REQUIREMENT
The records below need copying. Match each line exactly.

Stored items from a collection
Segment Open
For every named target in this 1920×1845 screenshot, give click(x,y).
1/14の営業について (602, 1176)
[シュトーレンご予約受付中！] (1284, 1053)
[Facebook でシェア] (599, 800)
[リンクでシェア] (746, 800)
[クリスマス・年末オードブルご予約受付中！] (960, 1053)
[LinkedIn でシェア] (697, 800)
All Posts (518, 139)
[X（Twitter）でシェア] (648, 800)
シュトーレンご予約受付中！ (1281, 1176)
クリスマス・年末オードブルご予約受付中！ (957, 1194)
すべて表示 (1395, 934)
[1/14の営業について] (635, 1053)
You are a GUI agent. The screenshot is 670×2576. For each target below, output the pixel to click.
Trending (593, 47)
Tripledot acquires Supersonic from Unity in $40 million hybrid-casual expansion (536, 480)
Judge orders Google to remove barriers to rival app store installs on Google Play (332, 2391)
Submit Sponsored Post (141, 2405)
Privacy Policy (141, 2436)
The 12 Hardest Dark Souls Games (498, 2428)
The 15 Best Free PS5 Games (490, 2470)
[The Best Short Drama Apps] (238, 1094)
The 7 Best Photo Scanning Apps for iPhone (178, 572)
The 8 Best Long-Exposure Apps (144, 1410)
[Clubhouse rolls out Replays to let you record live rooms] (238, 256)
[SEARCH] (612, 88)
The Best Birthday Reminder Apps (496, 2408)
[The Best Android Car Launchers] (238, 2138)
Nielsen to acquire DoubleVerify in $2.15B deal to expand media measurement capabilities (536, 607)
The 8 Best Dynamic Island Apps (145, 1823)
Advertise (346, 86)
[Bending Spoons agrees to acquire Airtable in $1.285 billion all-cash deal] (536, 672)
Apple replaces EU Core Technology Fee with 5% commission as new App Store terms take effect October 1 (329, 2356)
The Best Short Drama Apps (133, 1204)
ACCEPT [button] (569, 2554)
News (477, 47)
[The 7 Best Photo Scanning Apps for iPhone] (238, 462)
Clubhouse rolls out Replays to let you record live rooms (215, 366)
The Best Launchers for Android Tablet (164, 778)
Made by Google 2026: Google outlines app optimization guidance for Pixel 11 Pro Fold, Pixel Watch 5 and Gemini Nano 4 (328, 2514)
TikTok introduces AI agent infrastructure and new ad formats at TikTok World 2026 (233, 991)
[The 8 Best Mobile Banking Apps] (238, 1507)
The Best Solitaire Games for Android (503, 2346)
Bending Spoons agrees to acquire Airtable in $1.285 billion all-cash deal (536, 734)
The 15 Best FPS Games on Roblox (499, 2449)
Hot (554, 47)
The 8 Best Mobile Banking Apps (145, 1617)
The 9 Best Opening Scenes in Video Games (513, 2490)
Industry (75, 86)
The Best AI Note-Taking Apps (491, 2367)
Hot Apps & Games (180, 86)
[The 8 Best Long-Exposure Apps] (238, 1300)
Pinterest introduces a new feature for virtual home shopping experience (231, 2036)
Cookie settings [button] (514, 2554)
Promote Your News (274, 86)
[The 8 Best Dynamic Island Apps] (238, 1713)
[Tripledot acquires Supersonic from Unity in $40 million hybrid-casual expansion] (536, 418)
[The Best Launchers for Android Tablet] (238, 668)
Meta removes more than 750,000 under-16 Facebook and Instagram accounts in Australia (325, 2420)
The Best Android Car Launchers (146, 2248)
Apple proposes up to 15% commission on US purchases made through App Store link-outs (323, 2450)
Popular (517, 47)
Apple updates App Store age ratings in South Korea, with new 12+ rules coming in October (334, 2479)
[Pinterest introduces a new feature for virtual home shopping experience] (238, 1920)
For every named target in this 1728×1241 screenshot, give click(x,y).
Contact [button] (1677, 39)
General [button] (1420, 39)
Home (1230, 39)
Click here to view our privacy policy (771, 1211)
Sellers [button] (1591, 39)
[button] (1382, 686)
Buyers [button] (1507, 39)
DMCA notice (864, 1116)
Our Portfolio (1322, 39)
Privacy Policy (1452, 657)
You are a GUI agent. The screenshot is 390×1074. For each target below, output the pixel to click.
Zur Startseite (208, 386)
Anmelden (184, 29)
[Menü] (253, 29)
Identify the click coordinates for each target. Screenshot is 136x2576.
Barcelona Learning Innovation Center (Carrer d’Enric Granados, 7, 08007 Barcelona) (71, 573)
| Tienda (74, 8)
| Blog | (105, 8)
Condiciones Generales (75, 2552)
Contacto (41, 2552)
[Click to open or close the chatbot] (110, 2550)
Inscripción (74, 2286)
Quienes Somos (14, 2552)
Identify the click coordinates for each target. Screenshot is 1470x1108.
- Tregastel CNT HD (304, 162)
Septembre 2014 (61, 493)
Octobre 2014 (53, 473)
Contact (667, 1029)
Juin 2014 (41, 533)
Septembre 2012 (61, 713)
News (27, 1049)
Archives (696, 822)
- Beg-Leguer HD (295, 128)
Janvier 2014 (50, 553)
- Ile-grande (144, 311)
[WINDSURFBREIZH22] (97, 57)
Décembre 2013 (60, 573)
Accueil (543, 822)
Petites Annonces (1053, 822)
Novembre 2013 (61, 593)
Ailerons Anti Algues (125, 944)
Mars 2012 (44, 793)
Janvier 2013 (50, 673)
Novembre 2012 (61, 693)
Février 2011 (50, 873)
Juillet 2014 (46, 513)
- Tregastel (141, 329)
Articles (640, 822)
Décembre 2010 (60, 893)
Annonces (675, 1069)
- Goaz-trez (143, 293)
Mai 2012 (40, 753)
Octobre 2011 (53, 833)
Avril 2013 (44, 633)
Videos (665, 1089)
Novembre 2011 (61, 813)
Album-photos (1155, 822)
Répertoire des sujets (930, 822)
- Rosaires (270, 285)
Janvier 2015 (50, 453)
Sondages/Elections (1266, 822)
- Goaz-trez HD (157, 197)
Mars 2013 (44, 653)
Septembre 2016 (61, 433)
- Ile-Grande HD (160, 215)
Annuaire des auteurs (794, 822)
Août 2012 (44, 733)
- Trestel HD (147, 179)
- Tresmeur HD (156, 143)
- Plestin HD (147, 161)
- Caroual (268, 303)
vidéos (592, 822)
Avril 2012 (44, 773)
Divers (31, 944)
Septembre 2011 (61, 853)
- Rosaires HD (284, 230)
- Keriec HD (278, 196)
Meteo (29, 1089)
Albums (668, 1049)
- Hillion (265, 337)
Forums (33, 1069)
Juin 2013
Segment Closed
PROBLEM SOLUTION
For every named target in this 1920×1845 screenshot, give click(x,y).
1/14の営業について (602, 1176)
[シュトーレンご予約受付中！] (1284, 1053)
[Facebook でシェア] (599, 800)
[リンクでシェア] (746, 800)
[クリスマス・年末オードブルご予約受付中！] (960, 1053)
[LinkedIn でシェア] (697, 800)
All Posts (518, 139)
[X（Twitter）でシェア] (648, 800)
シュトーレンご予約受付中！ (1281, 1176)
クリスマス・年末オードブルご予約受付中！ (957, 1194)
すべて表示 (1395, 934)
[1/14の営業について] (635, 1053)
You are a GUI agent. The screenshot is 670×2576. For each target below, output the pixel to click.
Trending (593, 47)
Tripledot acquires Supersonic from Unity in $40 million hybrid-casual expansion (536, 480)
Judge orders Google to remove barriers to rival app store installs on Google Play (332, 2391)
Submit Sponsored Post (141, 2405)
Privacy Policy (141, 2436)
The 12 Hardest Dark Souls Games (498, 2428)
The 15 Best Free PS5 Games (490, 2470)
[The Best Short Drama Apps] (238, 1094)
The 7 Best Photo Scanning Apps for iPhone (178, 572)
The 8 Best Long-Exposure Apps (144, 1410)
[Clubhouse rolls out Replays to let you record live rooms] (238, 256)
[SEARCH] (612, 88)
The Best Birthday Reminder Apps (496, 2408)
[The Best Android Car Launchers] (238, 2138)
Nielsen to acquire DoubleVerify in $2.15B deal to expand media measurement capabilities (536, 607)
The 8 Best Dynamic Island Apps (145, 1823)
Advertise (346, 86)
[Bending Spoons agrees to acquire Airtable in $1.285 billion all-cash deal] (536, 672)
Apple replaces EU Core Technology Fee with 5% commission as new App Store terms take effect October 1 (329, 2356)
The Best Short Drama Apps (133, 1204)
ACCEPT [button] (569, 2554)
News (477, 47)
[The 7 Best Photo Scanning Apps for iPhone] (238, 462)
Clubhouse rolls out Replays to let you record live rooms (215, 366)
The Best Launchers for Android Tablet (164, 778)
Made by Google 2026: Google outlines app optimization guidance for Pixel 11 Pro Fold, Pixel Watch 5 and Gemini Nano 4 (328, 2514)
TikTok introduces AI agent infrastructure and new ad formats at TikTok World 2026 (233, 991)
[The 8 Best Mobile Banking Apps] (238, 1507)
The Best Solitaire Games for Android (503, 2346)
Bending Spoons agrees to acquire Airtable in $1.285 billion all-cash deal (536, 734)
The 15 Best FPS Games on Roblox (499, 2449)
Hot (554, 47)
The 8 Best Mobile Banking Apps (145, 1617)
The 9 Best Opening Scenes in Video Games (513, 2490)
Industry (75, 86)
The Best AI Note-Taking Apps (491, 2367)
Hot Apps & Games (180, 86)
[The 8 Best Long-Exposure Apps] (238, 1300)
Pinterest introduces a new feature for virtual home shopping experience (231, 2036)
Cookie settings [button] (514, 2554)
Promote Your News (274, 86)
[The 8 Best Dynamic Island Apps] (238, 1713)
[Tripledot acquires Supersonic from Unity in $40 million hybrid-casual expansion] (536, 418)
[The Best Launchers for Android Tablet] (238, 668)
Meta removes more than 750,000 under-16 Facebook and Instagram accounts in Australia (325, 2420)
The Best Android Car Launchers (146, 2248)
Apple proposes up to 15% commission on US purchases made through App Store link-outs (323, 2450)
Popular (517, 47)
Apple updates App Store age ratings in South Korea, with new 12+ rules coming in October (334, 2479)
[Pinterest introduces a new feature for virtual home shopping experience] (238, 1920)
For every named target in this 1728×1241 screenshot, give click(x,y).
Contact [button] (1677, 39)
General [button] (1420, 39)
Home (1230, 39)
Click here to view our privacy policy (771, 1211)
Sellers [button] (1591, 39)
[button] (1382, 686)
Buyers [button] (1507, 39)
DMCA notice (864, 1116)
Our Portfolio (1322, 39)
Privacy Policy (1452, 657)
You are a GUI agent. The screenshot is 390×1074. For each target below, output the pixel to click.
Zur Startseite (208, 386)
Anmelden (184, 29)
[Menü] (253, 29)
Identify the click coordinates for each target. Screenshot is 136x2576.
Barcelona Learning Innovation Center (Carrer d’Enric Granados, 7, 08007 Barcelona) (71, 573)
| Tienda (74, 8)
| Blog | (105, 8)
Condiciones Generales (75, 2552)
Contacto (41, 2552)
[Click to open or close the chatbot] (110, 2550)
Inscripción (74, 2286)
Quienes Somos (14, 2552)
Identify the click coordinates for each target. Screenshot is 1470x1108.
- Tregastel CNT HD (304, 162)
Septembre 2014 (61, 493)
Octobre 2014 (53, 473)
Contact (667, 1029)
Juin 2014 (41, 533)
Septembre 2012 (61, 713)
News (27, 1049)
Archives (696, 822)
- Beg-Leguer HD (295, 128)
Janvier 2014 (50, 553)
- Ile-grande (144, 311)
[WINDSURFBREIZH22] (97, 57)
Décembre 2013 (60, 573)
Accueil (543, 822)
Petites Annonces (1053, 822)
Novembre 2013 (61, 593)
Ailerons Anti Algues (125, 944)
Mars 2012 (44, 793)
Janvier 2013 (50, 673)
Novembre 2012 (61, 693)
Février 2011 (50, 873)
Juillet 2014 (46, 513)
- Tregastel (141, 329)
Articles (640, 822)
Décembre 2010 (60, 893)
Annonces (675, 1069)
- Goaz-trez (143, 293)
Mai 2012 (40, 753)
Octobre 2011 (53, 833)
Avril 2013 (44, 633)
Videos (665, 1089)
Novembre 2011 (61, 813)
Album-photos (1155, 822)
Répertoire des sujets (930, 822)
- Rosaires (270, 285)
Janvier 2015 (50, 453)
Sondages/Elections (1266, 822)
- Goaz-trez HD (157, 197)
Mars 2013 (44, 653)
Septembre 2016 (61, 433)
- Ile-Grande HD (160, 215)
Annuaire des auteurs (794, 822)
Août 2012 (44, 733)
- Trestel HD (147, 179)
- Tresmeur HD (156, 143)
- Plestin HD (147, 161)
- Caroual (268, 303)
vidéos (592, 822)
Avril 2012 (44, 773)
Divers (31, 944)
Septembre 2011 (61, 853)
- Rosaires HD (284, 230)
- Keriec HD (278, 196)
Meteo (29, 1089)
Albums (668, 1049)
- Hillion (265, 337)
Forums (33, 1069)
Juin 2013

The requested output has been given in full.